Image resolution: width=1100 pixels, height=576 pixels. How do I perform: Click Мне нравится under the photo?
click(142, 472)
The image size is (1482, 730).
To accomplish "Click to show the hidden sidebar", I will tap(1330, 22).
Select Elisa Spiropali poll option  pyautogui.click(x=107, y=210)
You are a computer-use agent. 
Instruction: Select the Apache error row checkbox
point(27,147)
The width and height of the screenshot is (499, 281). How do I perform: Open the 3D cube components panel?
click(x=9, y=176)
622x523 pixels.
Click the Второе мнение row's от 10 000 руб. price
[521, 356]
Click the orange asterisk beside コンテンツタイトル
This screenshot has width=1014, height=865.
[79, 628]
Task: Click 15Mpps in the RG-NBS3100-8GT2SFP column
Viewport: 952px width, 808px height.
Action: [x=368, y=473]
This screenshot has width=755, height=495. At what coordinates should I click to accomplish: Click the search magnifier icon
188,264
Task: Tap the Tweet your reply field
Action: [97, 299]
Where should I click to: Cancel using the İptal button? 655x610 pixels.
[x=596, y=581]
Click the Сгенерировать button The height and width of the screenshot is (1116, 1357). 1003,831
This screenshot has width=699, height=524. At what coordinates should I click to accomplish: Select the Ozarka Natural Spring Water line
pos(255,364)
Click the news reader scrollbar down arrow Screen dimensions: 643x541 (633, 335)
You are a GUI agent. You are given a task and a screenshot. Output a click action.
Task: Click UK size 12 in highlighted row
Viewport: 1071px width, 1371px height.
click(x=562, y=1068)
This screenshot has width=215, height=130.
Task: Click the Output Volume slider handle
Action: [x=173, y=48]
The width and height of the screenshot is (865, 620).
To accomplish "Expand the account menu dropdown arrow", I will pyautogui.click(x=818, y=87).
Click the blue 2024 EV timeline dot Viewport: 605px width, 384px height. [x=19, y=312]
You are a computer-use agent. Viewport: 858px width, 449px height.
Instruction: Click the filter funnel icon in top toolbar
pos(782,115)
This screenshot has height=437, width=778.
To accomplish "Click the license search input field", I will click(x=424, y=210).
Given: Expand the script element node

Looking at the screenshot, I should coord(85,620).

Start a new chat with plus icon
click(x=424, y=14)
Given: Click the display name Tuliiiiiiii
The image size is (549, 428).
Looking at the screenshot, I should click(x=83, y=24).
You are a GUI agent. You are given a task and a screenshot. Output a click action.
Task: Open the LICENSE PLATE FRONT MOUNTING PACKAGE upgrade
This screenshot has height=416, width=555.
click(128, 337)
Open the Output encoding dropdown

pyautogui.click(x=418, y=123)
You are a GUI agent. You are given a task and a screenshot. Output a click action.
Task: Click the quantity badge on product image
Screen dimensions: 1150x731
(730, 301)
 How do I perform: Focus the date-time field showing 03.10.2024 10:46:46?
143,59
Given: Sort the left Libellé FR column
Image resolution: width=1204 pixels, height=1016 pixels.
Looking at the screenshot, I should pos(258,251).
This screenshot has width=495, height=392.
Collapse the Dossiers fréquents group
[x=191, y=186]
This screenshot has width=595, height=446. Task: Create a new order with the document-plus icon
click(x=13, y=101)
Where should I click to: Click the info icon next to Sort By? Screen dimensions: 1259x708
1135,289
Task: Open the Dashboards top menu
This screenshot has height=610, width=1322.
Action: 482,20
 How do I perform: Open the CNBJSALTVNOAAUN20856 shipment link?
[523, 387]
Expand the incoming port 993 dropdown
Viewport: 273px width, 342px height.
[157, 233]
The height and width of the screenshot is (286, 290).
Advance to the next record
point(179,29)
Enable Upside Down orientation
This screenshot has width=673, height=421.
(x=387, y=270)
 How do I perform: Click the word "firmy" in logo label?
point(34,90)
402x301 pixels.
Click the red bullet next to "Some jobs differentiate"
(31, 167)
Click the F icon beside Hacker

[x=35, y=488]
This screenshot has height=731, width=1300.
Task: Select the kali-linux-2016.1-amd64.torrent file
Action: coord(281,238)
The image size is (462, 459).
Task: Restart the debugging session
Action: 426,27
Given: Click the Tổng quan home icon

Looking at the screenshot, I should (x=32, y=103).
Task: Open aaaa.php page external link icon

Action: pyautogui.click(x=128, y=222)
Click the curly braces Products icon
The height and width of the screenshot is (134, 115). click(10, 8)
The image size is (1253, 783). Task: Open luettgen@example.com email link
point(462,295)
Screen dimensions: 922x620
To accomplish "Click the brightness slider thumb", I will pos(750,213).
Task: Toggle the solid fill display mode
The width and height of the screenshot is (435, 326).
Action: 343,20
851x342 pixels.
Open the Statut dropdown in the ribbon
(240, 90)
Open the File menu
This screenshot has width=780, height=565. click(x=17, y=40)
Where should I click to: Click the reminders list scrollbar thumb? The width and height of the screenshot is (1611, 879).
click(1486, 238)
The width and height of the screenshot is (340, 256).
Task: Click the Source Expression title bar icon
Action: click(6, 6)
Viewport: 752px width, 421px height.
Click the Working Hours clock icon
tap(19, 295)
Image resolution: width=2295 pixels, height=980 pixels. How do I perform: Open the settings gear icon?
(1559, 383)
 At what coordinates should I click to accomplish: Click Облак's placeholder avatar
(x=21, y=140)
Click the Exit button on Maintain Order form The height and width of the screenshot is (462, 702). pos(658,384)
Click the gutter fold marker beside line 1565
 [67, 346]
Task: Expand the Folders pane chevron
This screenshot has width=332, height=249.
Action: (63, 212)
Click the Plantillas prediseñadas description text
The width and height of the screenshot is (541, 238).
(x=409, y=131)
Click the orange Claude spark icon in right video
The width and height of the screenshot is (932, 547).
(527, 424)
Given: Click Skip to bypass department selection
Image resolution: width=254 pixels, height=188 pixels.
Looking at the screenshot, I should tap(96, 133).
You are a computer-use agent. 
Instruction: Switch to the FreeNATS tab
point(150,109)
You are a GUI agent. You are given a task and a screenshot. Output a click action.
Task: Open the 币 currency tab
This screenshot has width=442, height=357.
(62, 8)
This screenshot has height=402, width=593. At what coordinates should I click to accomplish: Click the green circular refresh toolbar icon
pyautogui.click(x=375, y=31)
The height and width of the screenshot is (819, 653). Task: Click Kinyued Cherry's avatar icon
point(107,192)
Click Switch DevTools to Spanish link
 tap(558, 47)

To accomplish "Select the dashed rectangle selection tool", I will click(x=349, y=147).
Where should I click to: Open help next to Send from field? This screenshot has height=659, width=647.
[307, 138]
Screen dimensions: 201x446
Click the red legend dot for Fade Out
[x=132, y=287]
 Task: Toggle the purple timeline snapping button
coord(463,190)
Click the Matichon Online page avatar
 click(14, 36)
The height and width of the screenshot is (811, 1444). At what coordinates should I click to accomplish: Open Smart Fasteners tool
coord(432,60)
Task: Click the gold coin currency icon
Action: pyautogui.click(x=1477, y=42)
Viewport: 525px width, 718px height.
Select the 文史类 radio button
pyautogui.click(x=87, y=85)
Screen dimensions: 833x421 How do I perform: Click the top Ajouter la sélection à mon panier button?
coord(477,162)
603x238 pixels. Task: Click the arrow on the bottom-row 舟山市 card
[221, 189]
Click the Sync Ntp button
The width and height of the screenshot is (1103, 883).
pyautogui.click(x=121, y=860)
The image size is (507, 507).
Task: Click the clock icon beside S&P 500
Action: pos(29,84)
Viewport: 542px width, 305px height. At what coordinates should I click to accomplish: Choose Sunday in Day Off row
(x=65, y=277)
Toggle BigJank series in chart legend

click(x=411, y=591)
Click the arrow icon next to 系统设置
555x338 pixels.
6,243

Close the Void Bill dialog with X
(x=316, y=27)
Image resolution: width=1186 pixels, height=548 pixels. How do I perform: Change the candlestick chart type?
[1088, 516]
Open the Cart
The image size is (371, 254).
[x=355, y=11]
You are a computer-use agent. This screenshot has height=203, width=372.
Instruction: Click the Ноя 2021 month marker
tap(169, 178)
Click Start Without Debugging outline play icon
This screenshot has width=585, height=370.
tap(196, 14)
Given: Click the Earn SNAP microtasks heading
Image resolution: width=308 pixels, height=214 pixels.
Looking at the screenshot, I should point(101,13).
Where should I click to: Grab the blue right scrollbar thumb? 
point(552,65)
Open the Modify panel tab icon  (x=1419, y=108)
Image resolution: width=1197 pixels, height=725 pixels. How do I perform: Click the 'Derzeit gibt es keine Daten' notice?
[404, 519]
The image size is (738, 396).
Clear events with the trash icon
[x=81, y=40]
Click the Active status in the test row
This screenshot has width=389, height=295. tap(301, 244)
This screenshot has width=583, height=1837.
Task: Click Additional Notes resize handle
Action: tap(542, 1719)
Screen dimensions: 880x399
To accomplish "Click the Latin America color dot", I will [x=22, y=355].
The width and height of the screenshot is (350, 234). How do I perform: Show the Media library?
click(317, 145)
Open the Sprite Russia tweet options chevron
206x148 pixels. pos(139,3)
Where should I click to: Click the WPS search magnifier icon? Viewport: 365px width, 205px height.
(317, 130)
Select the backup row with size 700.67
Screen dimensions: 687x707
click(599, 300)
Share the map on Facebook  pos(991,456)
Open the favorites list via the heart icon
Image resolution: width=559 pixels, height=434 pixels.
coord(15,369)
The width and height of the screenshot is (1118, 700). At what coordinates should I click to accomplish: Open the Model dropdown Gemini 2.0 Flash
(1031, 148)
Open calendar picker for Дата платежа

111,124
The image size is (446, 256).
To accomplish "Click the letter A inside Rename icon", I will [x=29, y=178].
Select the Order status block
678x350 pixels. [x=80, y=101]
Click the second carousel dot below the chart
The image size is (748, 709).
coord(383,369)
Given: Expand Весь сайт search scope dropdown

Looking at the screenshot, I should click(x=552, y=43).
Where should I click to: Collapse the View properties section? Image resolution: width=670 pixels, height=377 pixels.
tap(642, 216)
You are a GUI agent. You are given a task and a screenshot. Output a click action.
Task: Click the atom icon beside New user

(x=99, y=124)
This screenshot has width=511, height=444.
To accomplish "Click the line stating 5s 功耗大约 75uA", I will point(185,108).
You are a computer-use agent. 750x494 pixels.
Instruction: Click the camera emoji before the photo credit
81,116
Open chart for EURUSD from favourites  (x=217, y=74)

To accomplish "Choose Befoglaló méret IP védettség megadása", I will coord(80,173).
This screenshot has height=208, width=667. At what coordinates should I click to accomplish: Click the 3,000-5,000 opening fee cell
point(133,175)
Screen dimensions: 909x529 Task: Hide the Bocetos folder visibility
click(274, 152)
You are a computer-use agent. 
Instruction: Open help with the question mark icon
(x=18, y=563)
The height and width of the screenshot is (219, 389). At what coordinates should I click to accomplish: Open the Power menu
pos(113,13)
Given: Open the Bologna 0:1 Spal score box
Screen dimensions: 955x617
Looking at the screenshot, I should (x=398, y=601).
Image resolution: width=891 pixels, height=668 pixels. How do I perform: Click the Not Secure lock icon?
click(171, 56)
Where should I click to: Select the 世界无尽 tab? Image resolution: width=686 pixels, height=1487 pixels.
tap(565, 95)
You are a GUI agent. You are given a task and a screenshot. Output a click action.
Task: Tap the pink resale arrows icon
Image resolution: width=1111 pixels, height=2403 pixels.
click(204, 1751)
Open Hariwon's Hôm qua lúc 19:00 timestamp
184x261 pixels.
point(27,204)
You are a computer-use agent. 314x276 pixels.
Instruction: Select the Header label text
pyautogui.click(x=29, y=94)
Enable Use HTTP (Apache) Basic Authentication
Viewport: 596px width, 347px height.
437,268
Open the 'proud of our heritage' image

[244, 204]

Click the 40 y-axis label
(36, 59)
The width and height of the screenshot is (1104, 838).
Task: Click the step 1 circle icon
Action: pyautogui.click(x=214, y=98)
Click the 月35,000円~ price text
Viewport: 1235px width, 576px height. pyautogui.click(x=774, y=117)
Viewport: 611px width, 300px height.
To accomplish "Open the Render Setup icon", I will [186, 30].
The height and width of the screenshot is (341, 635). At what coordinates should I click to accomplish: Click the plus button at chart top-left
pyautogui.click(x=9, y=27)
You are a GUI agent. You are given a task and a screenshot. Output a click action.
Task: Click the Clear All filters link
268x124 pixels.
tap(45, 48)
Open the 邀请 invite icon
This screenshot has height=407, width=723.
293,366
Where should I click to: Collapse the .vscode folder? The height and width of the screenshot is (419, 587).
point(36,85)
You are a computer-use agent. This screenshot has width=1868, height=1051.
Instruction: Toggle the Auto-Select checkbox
* * * *
**Task prompt:** From the records above, extract exactly and only the lines that begin at the line with "Screen dimensions: 955x617" and stop after the line with "Task: Tap the pink resale arrows icon".

**Completed exercise:**
Screen dimensions: 955x617
Looking at the screenshot, I should (x=398, y=601).
Image resolution: width=891 pixels, height=668 pixels. How do I perform: Click the Not Secure lock icon?
click(171, 56)
Where should I click to: Select the 世界无尽 tab? Image resolution: width=686 pixels, height=1487 pixels.
tap(565, 95)
You are a GUI agent. You are given a task and a screenshot. Output a click action.
Task: Tap the pink resale arrows icon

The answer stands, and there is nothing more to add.